> [Bloque de texto]

A ello contribuye la imprecisión del artículo 13 de la Constitución que, estableciendo que el fuero de guerra vale sólo para delitos y faltas contra la disciplina militar, luego impone que su jurisdicción no puede extenderse sobre personas que no pertenezcan al Ejército, sin precisar de nuevo que, eso, sólo en caso de delitos y faltas contra la disciplina militar. En la legislación derivada y, en especial, en el Código de Justifica Militar, artículo 57, fracción II, se dice que son delitos contra la disciplina militar los del orden común o federal
cometidos por militares. En el derecho penal internacional es algo que resulta inadmisible.
En estricto derecho, si un miembro de las fuerzas armadas comete un delito tipificado en la legislación común o federal, como se usa decir, debería ser juzgado por un tribunal del orden común o del federal y no por un juez militar. A ello se atiene el principio del juez natural
, el que es designado para juzgar de una materia en especial y, en el derecho penal, de un cierto tipo de delitos o contravenciones en igualdad de circunstancias para todos los ciudadanos, incluidos los militares. Estos no pueden evadir la justicia del derecho establecido, para ser juzgados aparte y por sus pares, porque eso constituye ya un privilegio indebido y contrario a la Carta Magna.

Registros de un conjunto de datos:
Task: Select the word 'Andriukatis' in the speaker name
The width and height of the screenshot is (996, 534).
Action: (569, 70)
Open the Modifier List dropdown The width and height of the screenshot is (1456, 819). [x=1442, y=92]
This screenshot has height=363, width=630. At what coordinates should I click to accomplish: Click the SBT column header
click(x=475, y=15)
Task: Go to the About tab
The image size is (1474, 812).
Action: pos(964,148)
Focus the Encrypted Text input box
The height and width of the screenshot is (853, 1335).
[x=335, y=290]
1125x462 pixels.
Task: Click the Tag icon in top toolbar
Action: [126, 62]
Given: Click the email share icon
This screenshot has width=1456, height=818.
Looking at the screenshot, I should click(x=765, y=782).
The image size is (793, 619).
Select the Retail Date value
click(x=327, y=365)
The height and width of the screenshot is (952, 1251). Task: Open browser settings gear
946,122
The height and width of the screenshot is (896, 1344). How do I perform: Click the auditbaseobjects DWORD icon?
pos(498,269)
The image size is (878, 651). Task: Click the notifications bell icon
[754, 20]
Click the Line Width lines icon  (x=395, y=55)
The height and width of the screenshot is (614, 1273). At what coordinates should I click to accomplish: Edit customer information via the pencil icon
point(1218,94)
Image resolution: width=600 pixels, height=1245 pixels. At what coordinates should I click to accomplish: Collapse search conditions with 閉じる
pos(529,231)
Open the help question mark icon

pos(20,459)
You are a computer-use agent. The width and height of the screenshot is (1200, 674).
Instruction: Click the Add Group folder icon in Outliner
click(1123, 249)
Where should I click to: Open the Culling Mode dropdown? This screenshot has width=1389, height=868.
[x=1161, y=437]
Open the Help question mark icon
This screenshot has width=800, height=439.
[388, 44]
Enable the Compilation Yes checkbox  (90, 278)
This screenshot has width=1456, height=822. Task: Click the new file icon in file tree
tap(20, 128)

> [Lo solicitado]
**A)** Localiza en los registros cada línea que contenga la palabra "size" y cópiala.
**B)** Escribe la continuación del texto sobre el fuero de guerra a partir de su última oración.

> [Resultados del ejercicio]
**A)**
The image size is (1474, 812).
The image size is (793, 619).
The image size is (878, 651). Task: Click the notifications bell icon

**B)**
Los militares mexicanos y, entre ellos, sus muy limitados juristas, han impuesto la idea, absolutamente contraria a la justicia, de que cualquier acción delictiva que se comete estando en servicio activo es una falta a la disciplina militar, trátese de lo que se define como delitos estrictamente militares, como mostrar cobardía ante el enemigo o desobediencia al mando o, también, de ilícitos como el homicidio, el robo, la violación y todo lo demás, con lo que se excluye a los militares de la acción del juez natural y, encima, se violan los derechos humanos de los propios militares.
Ha sido ampliamente documentado por multitud de organismos y asociaciones dedicados a la defensa de los derechos humanos cómo los jueces militares en nuestro país no deciden en verdad sobre la materia delictiva, sino más bien y por lo general sobre la materia disciplinaria. El soldado o el marino que cometen homicidio, por ejemplo, casi nunca son vistos como presuntos homicidas, sino como infractores del código interno de conducta, con lo que, también por lo general, son exculpados de sus fechorías y reciben solo puniciones disciplinarias. Entre las decenas de miles de ilícitos cometidos por los militares casi se pueden contar con los dedos de una mano los que han sido sancionados.
En una obrita que publicó en 1948, el general y abogado Octavio Béjar Vázquez, y comentando la comisión de delitos bajo órdenes superiores, escribía: “… la ley represiva marcial considera al delincuente por obediencia como simple cómplice y no como autor, en el más desfavorable de los casos, es decir, cuando el inferior advierte que el cumplimiento de la orden implica la comisión de un delito, en el concepto de que las órdenes del superior se presumen legales; por eso aconsejan los tratadistas norteamericanos que la conducta más segura y sabia a seguir por el subordinado es la de obedecer la orden y examinar su legalidad después” (Autonomía del derecho militar, Stylo, 1948, p. 50). Los nazis justificaron sus crímenes de guerra y contra la humanidad con el mismo argumento.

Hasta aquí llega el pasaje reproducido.